Appeal from the Criminal Court for Morgan County; No. 9350; E. Eugene Eblen, Judge.
Judgment of the Criminal Court Affirmed Pursuant to Rule 20, Rules of the Court of Criminal Appeals.
Byron Anthony Looper, Sr., appellant, pro se.
Robert E. Cooper, Attorney General Reporter; and John H. Bledsoe, Assistant Attorney General, for the appellee, State of Tennessee.
James Curwood Witt, Jr., J., delivered the opinion of the court, in which Norma McGee Ogle and D. Kelly Thomas, Jr., JJ., joined.
MEMORANDUM OPINION
The petitioner, Byron Anthony Looper, appeals the Morgan County Criminal Court's dismissal of his petition for habeas corpus relief from his 2000 Cumberland County conviction of first degree murder. The State has moved to have this court summarily affirm the dismissal pursuant to Rule 20 of the rules of this court. The motion is well taken, and we affirm the order of dismissal pursuant to Rule 20.
The petition for writ of habeas corpus challenged the petitioner's indictment for the 1998 first degree premeditated murder of Senator Tommy Burks on the grounds that it did not allege certain facts to describe the homicide and that it failed to allege factual premises to support his enhanced sentence of life without the possibility of parole.
The scope of habeas corpus relief is limited. When the object of the challenge is the validity of an indictment that underlies a conviction, the issue is whether "the indictment is so defective as to deprive the court of jurisdiction." Dykes v. Compton, 978 S.W.2d 528, 529 (Tenn. 1998).

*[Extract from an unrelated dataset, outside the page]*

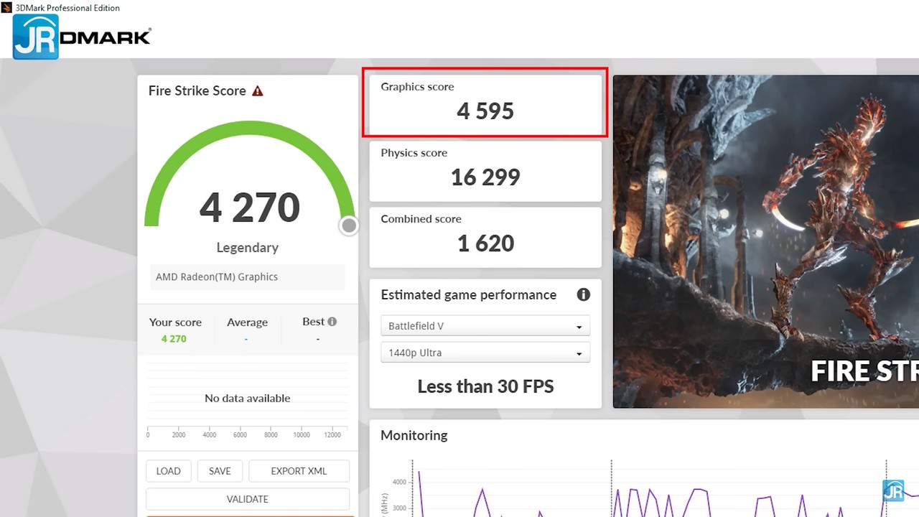
Task: Click the 'No data available' score distribution chart
Action: tap(248, 399)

In the present case, the indictment is replete with all the necessary elements. See State v. Hill, 954 S.W.2d 725, 727 (Tenn. 1997). Also, our supreme court has held that an indictment need not express the factual premises for enhancement of the sentence. See, e.g., State v. Reid, 164 S.W.3d 286, 312 (Tenn. 2005).
Accordingly, the order of dismissal is summarily affirmed.